##### Records to process

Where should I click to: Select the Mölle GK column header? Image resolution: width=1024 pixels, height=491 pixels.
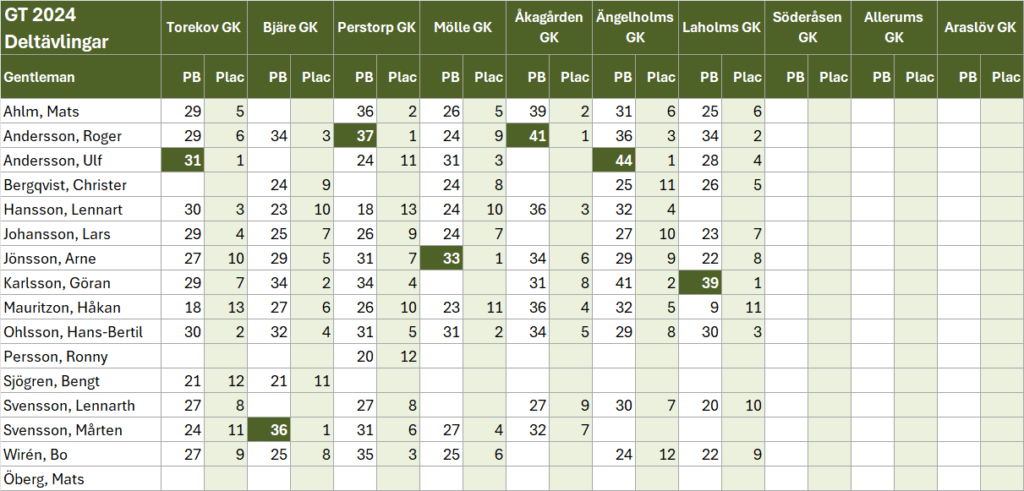(464, 27)
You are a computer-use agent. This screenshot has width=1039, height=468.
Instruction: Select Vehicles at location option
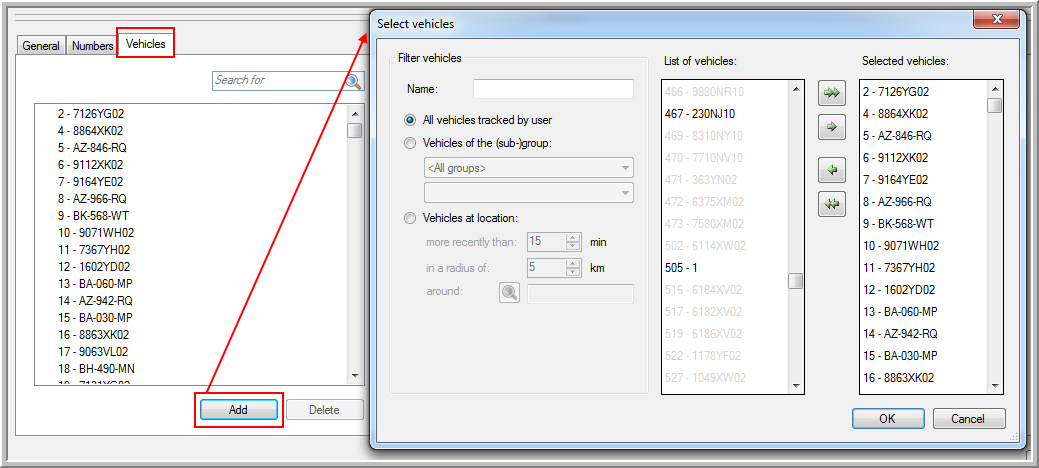click(410, 218)
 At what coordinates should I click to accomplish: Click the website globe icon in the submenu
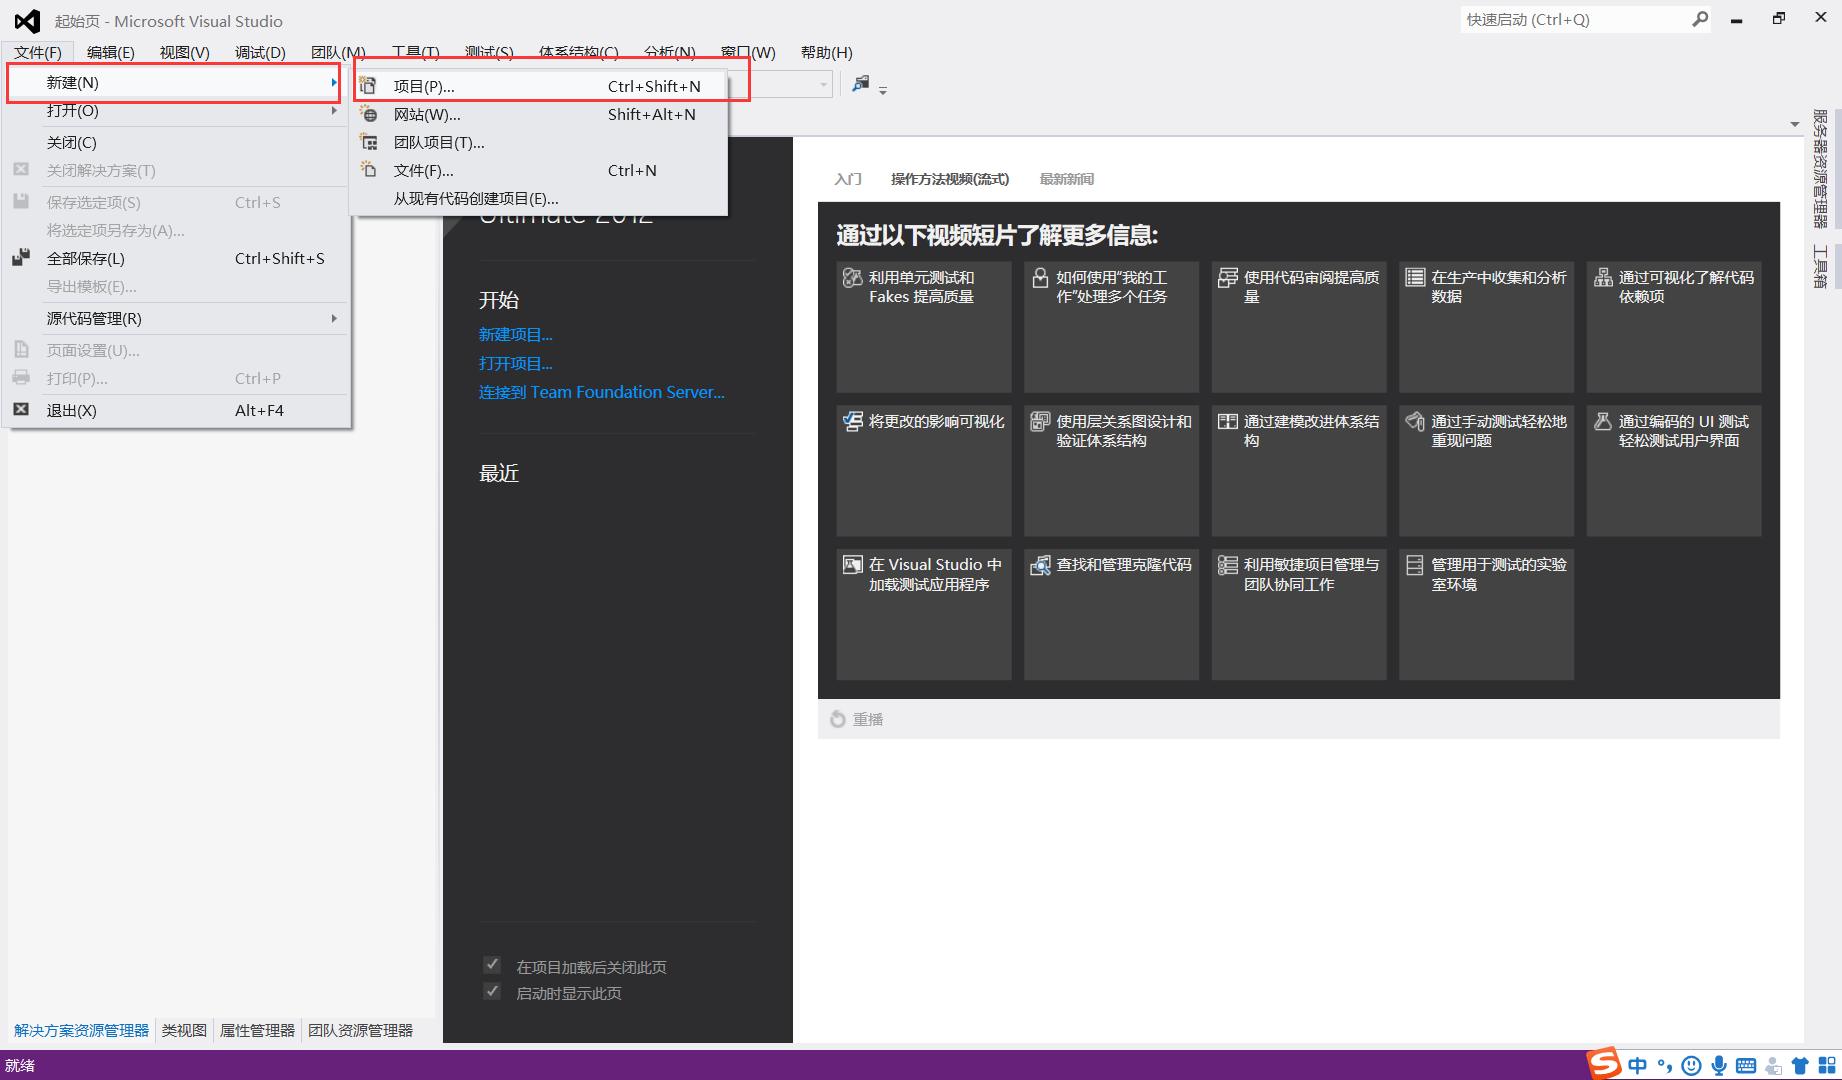point(369,114)
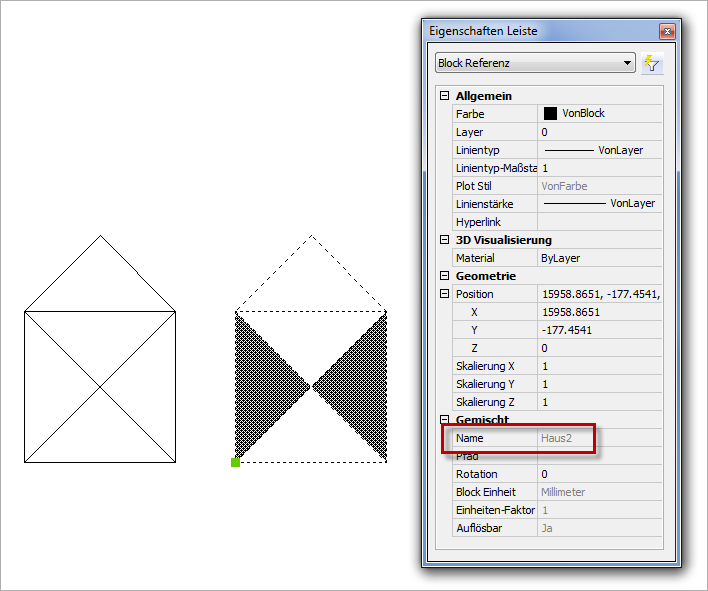This screenshot has height=591, width=708.
Task: Click the Hyperlink value field
Action: pos(600,221)
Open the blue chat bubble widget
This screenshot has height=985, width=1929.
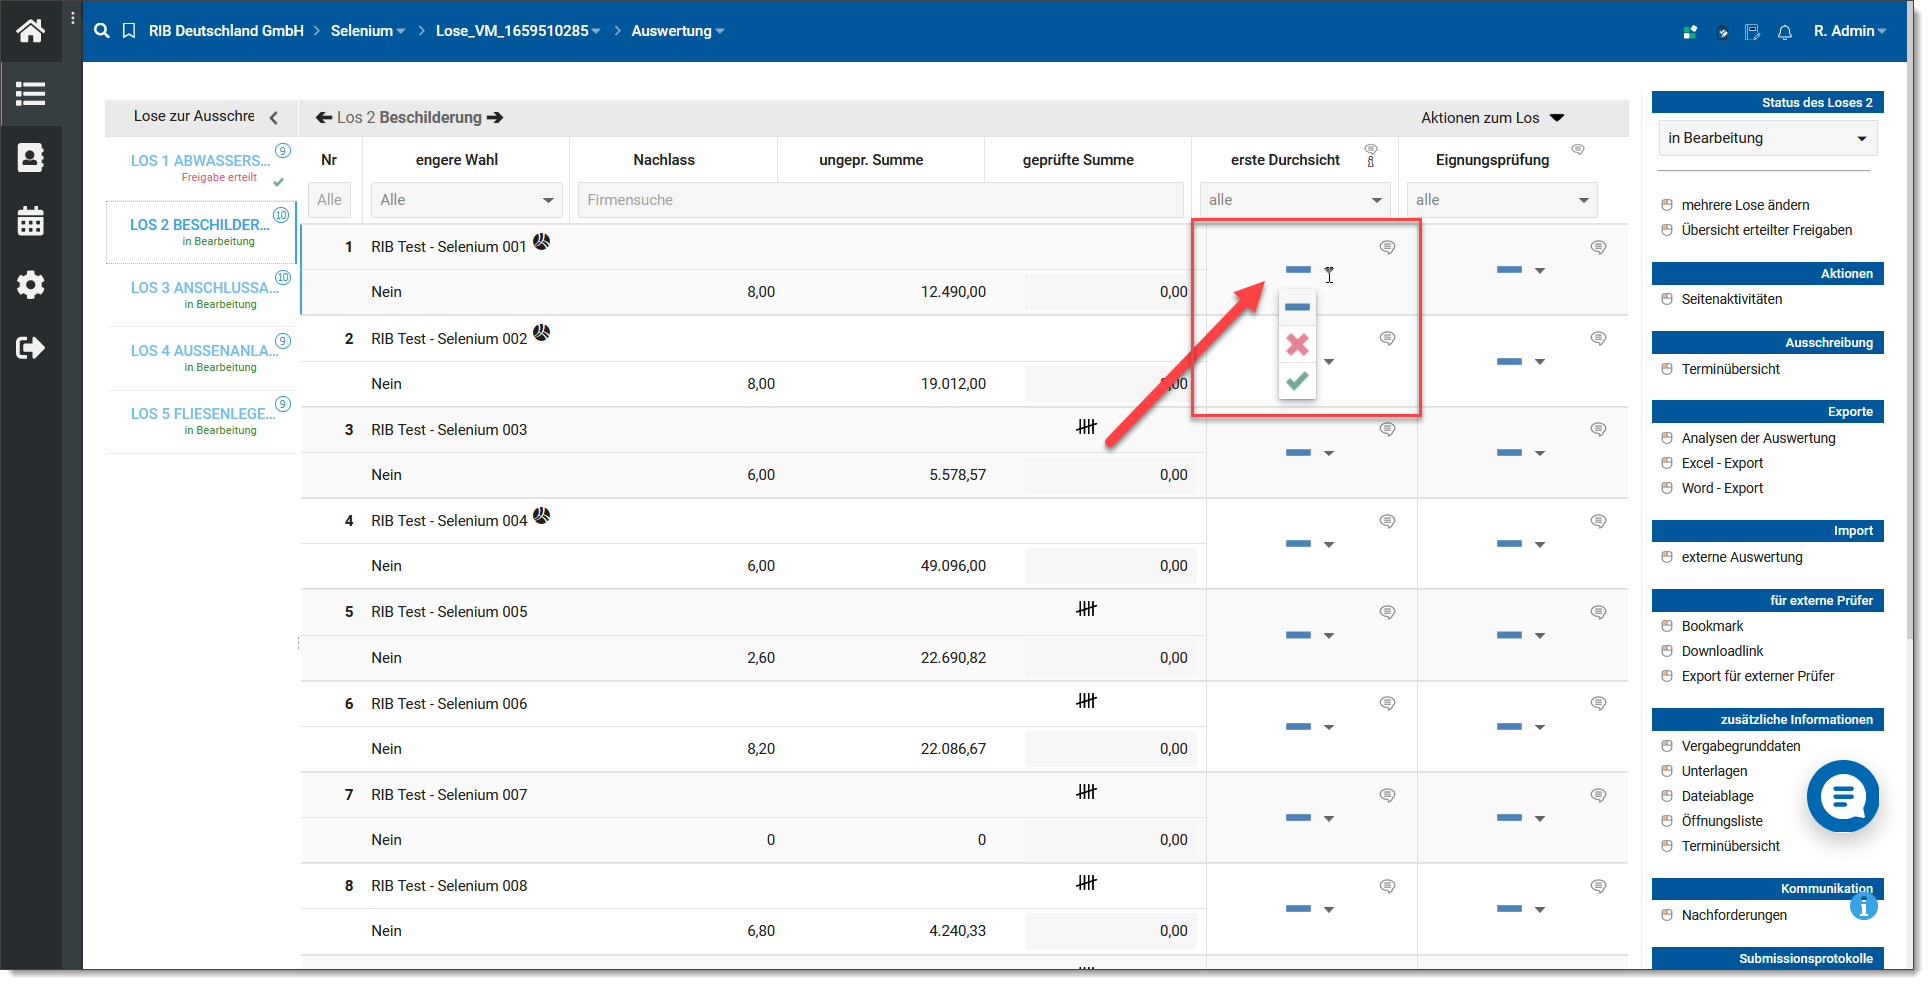1842,796
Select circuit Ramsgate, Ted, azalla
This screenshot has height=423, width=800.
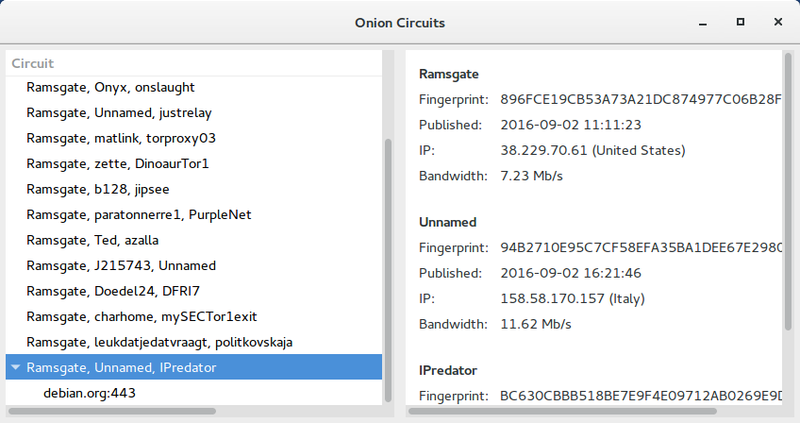[x=93, y=240]
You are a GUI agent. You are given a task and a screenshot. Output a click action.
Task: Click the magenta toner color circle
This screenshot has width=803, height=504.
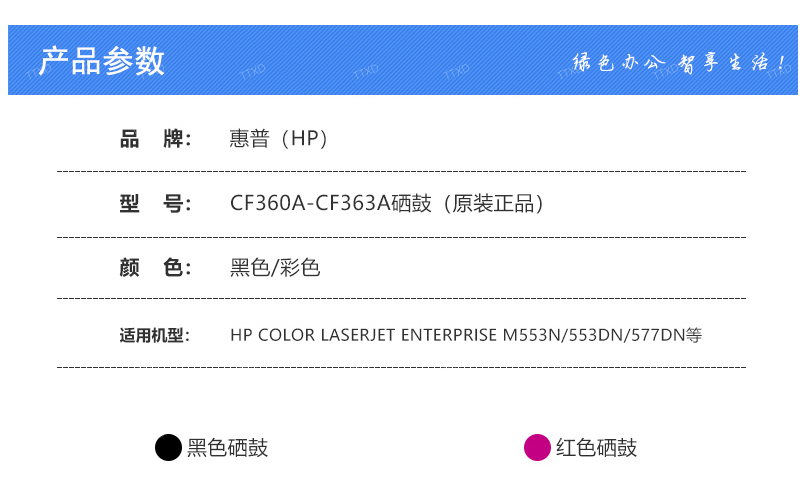537,448
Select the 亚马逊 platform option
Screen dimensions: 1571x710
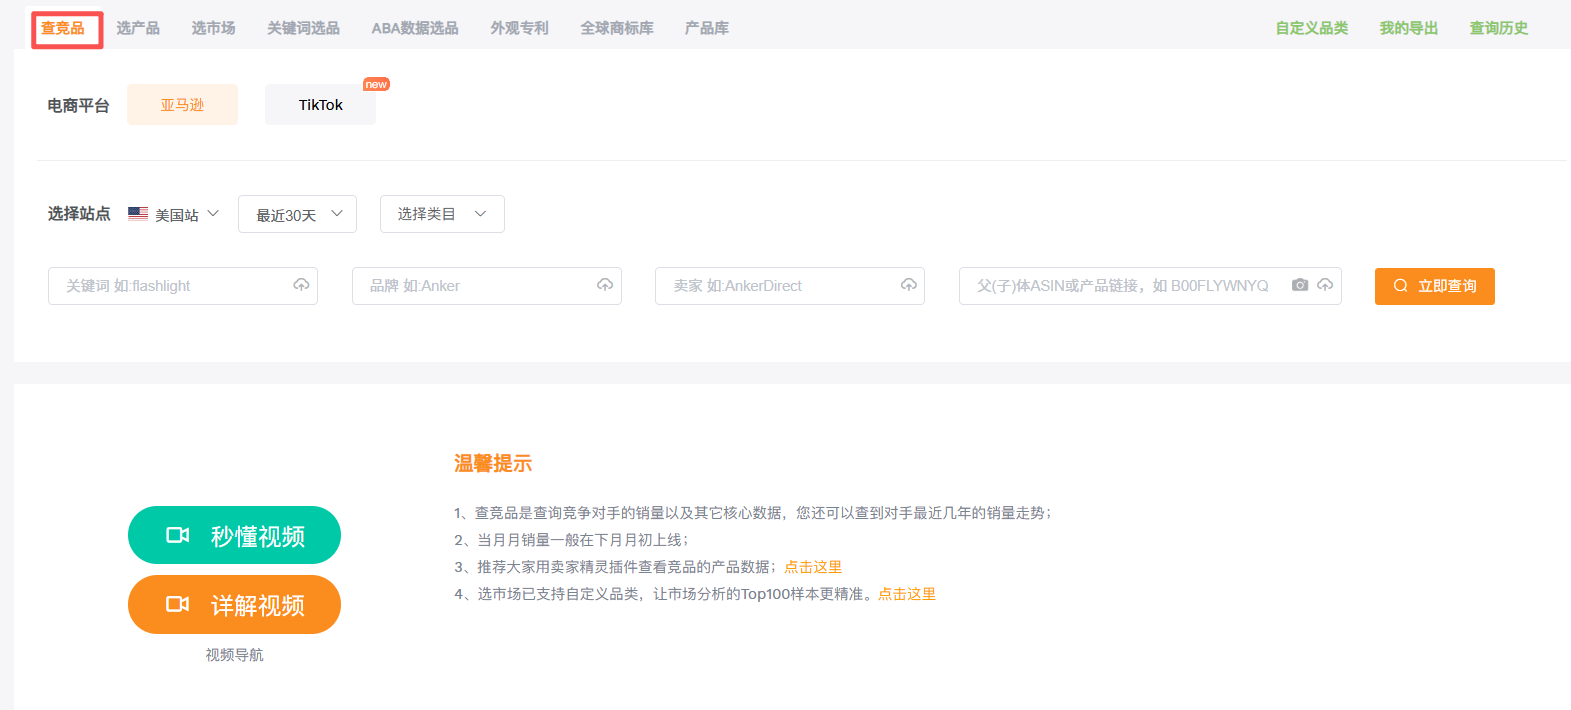pos(182,105)
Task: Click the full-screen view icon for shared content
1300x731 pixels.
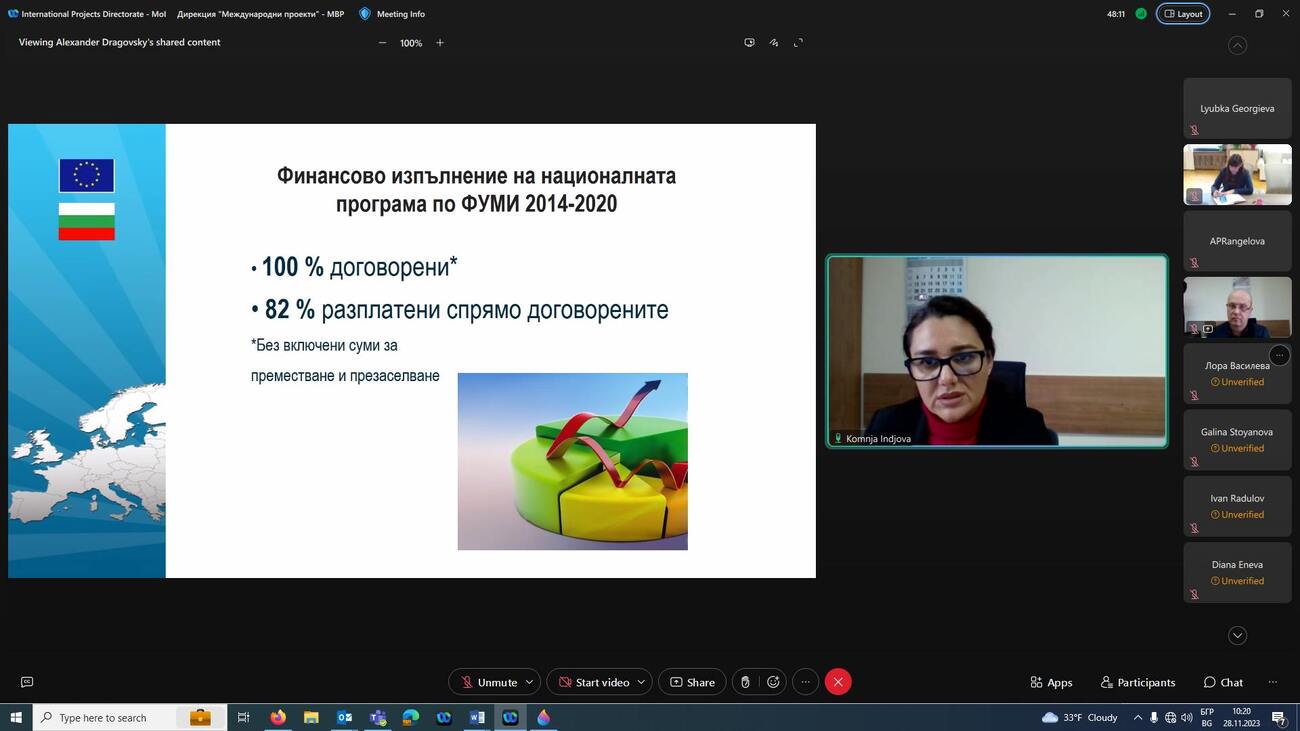Action: (x=798, y=43)
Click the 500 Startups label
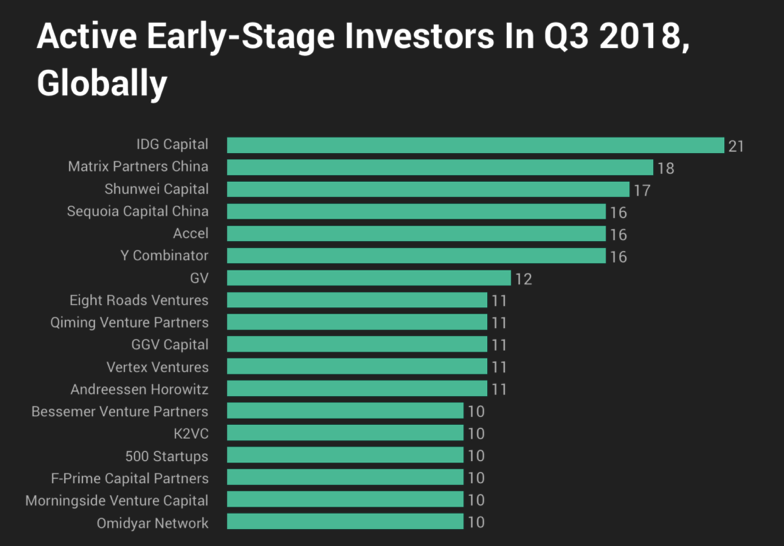This screenshot has height=546, width=784. click(167, 455)
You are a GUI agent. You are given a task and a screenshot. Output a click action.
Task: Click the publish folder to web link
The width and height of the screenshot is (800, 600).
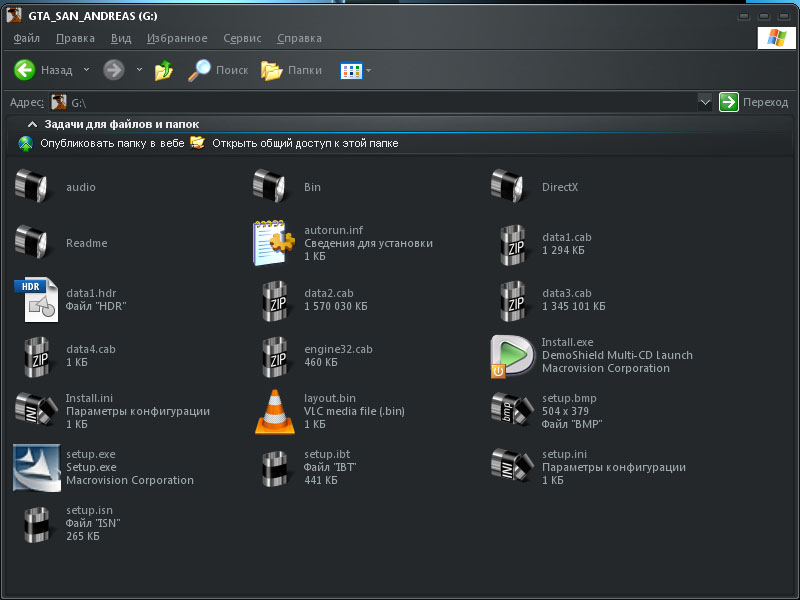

##########

__Task to carry out__: Print the records above verbatim, minus any pictures.

__Written answer__:
Where should I click to: Select the Mölle GK column header? Image resolution: width=1024 pixels, height=491 pixels.
(464, 27)
You are a computer-use agent. This screenshot has width=1039, height=468.
Instruction: Select Vehicles at location option
click(410, 218)
 At what coordinates should I click to accomplish: Click the website globe icon in the submenu
point(369,114)
This screenshot has height=591, width=708.
Task: Click the Hyperlink value field
Action: pos(600,221)
Open the blue chat bubble widget
This screenshot has height=985, width=1929.
1842,796
Select circuit Ramsgate, Ted, azalla
This screenshot has height=423, width=800.
[x=93, y=240]
You are a GUI agent. You are given a task and a screenshot. Output a click action.
Task: Click the magenta toner color circle
This screenshot has width=803, height=504.
537,448
Select the 亚马逊 platform option
Screen dimensions: 1571x710
pos(182,105)
Task: Click the full-screen view icon for shared content
1300x731 pixels.
Action: (x=798, y=43)
Click the 500 Startups label
This screenshot has height=546, width=784. click(167, 455)
You are a GUI agent. You are given a task and a screenshot. Output a click action.
Task: Click the publish folder to web link
The width and height of the screenshot is (800, 600).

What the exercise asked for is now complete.